Przeszliśmy może z 300-500 metrów. Tuż obok nas – przebiega gość w kolorze afroamerykańskim. Na plecach targa zawiniętą płachtę. Coś na kształt złapanego za rogi prześcieradła wypełnionego niezidentyfikowaną zawartością. W tle - słychać dźwięk syren radiowozów. Mija nas drugi gość również biegnąc z czymś na plecach. Za chwilę przebiega jeszcze kolejnych trzech. Jest i policja. Dwóch funkcjonariuszy ‘la polizia noooo’ biegnie za nimi, a radiowozy próbują dotrzymać tempa w zakorkowanym mieście. Uciekinierzy nikną pośród tłumów w wąskich uliczkach. Funkcjonariusze wracają do radiowozów. Dzisiaj się nie udało. Co to było? Pościg za handlarzami podróbkami. Torebki, paski, perfumy i takie tam. Widziałem takie rolki na Instagramie. Chyba z Francji. Dzisiaj – na żywo w Neapolu, jakieś 15 minut od wyjścia z autobusu. Boże! Gdzie ja się znalazłem?!
Żeby domknąć etap pościgu – Aleks opowiada historię sprzed kilku lat. Tak jak i my dzisiaj – szli sobie z przyjacielem Leonem z dworca autobusowego. Zaczepił ich tradycyjny, neapolitański sprzedawca skarpet (It is I, Leclerc!) dźwigający ich całą ikeową niebieską torbę. Po długim żmędzeniu i negocjacjach udało się mu przekonać Leona do zakupu dwóch par, w cenie 2 euro.
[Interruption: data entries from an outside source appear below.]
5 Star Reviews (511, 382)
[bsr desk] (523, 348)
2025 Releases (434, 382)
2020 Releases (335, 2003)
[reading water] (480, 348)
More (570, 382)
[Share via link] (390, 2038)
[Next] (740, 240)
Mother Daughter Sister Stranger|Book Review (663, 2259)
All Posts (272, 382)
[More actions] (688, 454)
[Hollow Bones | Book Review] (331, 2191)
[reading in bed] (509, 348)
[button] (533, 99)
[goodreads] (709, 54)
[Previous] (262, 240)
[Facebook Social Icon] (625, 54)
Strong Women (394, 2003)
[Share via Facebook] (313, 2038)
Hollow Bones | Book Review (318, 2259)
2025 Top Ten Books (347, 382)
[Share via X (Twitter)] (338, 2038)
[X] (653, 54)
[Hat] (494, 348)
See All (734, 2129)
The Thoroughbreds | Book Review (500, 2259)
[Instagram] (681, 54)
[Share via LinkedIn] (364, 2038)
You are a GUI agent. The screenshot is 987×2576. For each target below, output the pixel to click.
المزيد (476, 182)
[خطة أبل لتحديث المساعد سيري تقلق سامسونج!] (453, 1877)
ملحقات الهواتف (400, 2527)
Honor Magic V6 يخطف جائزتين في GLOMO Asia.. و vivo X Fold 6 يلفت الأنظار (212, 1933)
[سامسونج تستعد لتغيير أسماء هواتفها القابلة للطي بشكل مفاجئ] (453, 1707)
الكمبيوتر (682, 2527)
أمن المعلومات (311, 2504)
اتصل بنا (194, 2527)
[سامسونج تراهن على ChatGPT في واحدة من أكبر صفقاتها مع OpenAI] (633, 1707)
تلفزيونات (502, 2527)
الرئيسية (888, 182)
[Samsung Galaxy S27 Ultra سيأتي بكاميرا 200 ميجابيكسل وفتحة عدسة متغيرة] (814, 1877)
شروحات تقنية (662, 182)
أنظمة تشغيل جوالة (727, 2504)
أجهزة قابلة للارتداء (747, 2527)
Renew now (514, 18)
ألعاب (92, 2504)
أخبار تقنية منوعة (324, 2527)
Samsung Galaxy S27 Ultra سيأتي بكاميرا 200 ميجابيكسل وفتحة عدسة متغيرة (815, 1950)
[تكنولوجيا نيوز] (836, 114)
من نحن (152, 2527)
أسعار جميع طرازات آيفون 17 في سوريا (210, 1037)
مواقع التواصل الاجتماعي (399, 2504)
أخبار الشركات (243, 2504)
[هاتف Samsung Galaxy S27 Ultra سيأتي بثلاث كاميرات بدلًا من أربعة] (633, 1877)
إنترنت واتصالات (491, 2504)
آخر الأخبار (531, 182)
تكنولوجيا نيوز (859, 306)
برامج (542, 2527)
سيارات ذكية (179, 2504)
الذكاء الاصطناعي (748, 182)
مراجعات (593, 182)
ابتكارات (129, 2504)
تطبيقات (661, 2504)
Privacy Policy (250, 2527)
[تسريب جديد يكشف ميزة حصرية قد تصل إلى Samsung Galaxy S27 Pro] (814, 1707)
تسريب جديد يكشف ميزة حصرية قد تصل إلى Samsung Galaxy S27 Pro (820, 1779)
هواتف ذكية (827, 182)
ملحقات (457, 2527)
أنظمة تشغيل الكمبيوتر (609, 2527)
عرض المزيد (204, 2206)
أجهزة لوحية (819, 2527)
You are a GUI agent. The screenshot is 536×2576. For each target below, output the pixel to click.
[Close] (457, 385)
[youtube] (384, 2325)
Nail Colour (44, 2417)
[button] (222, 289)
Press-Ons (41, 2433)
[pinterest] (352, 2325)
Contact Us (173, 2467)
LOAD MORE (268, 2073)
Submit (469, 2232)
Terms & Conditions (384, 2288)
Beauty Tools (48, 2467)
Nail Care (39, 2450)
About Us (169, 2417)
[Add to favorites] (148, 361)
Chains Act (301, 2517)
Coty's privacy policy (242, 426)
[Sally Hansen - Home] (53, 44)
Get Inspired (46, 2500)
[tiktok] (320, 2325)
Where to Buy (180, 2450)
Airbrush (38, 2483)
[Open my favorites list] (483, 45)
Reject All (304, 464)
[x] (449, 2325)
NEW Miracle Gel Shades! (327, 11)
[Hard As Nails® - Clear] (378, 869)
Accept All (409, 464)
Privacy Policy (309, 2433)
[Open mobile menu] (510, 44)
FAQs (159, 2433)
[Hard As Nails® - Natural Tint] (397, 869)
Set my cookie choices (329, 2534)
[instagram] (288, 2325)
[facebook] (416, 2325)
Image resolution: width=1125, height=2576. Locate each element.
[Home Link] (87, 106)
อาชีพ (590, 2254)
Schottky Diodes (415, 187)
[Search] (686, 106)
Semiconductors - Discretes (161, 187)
Po otrzymaniu banknotu 50 euro Leclerc rzuca torbę ze skarpetami i ucieka w popłochu zostawiając osłupiałych chłopaków z niebieską torbą na ulicy. Leon chciał 2 pary – otrzymał całą torbę. Można by pomyśleć – zapas na całe życie. Zrezygnowany – postanowił zabrać skarpety ze sobą do wynajmowanego pokoju. Torba ciężka, droga długa ale kosztowało go to 50 euro. Po dotarciu na miejsce – zaczął rozpakowywać torbę. I tu – niemałe zaskoczenie. Rzeczywiście, pełno było skarpet. Zapas nawet na dwa życia. Jeden mały szkopuł psuł radość z dokonanej transakcji. Wszystkie skarpety były koronkowo-pończochowo damskie.